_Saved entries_
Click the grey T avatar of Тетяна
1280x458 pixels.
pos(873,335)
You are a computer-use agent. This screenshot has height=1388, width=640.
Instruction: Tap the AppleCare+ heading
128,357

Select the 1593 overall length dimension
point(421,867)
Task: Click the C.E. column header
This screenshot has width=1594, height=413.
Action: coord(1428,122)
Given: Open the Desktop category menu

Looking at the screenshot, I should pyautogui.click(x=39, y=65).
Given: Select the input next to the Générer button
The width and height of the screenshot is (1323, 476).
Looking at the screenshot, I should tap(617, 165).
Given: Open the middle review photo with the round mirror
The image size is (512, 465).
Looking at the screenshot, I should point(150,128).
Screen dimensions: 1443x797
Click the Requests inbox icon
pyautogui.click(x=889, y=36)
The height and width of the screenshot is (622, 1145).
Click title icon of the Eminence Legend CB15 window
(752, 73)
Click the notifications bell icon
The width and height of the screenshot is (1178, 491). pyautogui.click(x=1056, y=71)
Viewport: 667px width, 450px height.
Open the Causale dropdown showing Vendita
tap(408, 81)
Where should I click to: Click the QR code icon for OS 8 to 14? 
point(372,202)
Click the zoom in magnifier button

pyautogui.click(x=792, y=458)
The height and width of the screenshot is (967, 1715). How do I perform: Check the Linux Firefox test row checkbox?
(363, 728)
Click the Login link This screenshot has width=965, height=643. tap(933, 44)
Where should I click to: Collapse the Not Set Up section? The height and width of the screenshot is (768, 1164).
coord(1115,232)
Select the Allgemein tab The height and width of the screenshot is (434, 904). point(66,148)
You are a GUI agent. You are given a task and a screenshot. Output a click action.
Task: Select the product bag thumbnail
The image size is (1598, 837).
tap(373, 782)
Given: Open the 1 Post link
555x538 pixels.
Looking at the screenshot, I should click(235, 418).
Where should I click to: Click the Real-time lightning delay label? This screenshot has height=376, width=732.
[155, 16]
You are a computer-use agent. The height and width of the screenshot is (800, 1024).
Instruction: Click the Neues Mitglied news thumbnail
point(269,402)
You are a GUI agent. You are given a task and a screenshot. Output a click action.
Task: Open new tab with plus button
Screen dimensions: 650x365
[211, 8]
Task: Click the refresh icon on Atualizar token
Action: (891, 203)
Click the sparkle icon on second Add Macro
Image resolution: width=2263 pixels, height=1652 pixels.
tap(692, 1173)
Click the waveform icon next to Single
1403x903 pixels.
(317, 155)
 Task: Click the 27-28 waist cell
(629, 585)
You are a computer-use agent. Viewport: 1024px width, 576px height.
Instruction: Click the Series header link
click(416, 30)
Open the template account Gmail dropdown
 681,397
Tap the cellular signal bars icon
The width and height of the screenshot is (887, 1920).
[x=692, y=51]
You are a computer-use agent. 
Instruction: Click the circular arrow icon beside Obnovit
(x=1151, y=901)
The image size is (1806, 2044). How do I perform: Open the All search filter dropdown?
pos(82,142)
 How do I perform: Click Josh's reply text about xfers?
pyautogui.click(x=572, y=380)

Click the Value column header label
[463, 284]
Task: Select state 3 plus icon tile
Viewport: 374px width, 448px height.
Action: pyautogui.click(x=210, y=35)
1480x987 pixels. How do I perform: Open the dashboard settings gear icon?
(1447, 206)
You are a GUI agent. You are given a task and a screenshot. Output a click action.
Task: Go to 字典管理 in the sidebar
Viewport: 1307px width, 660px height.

_What is required_
Each line of the data above containing the string "plus" is to be copied.

_Completed exercise_
Task: Open new tab with plus button
Task: Select state 3 plus icon tile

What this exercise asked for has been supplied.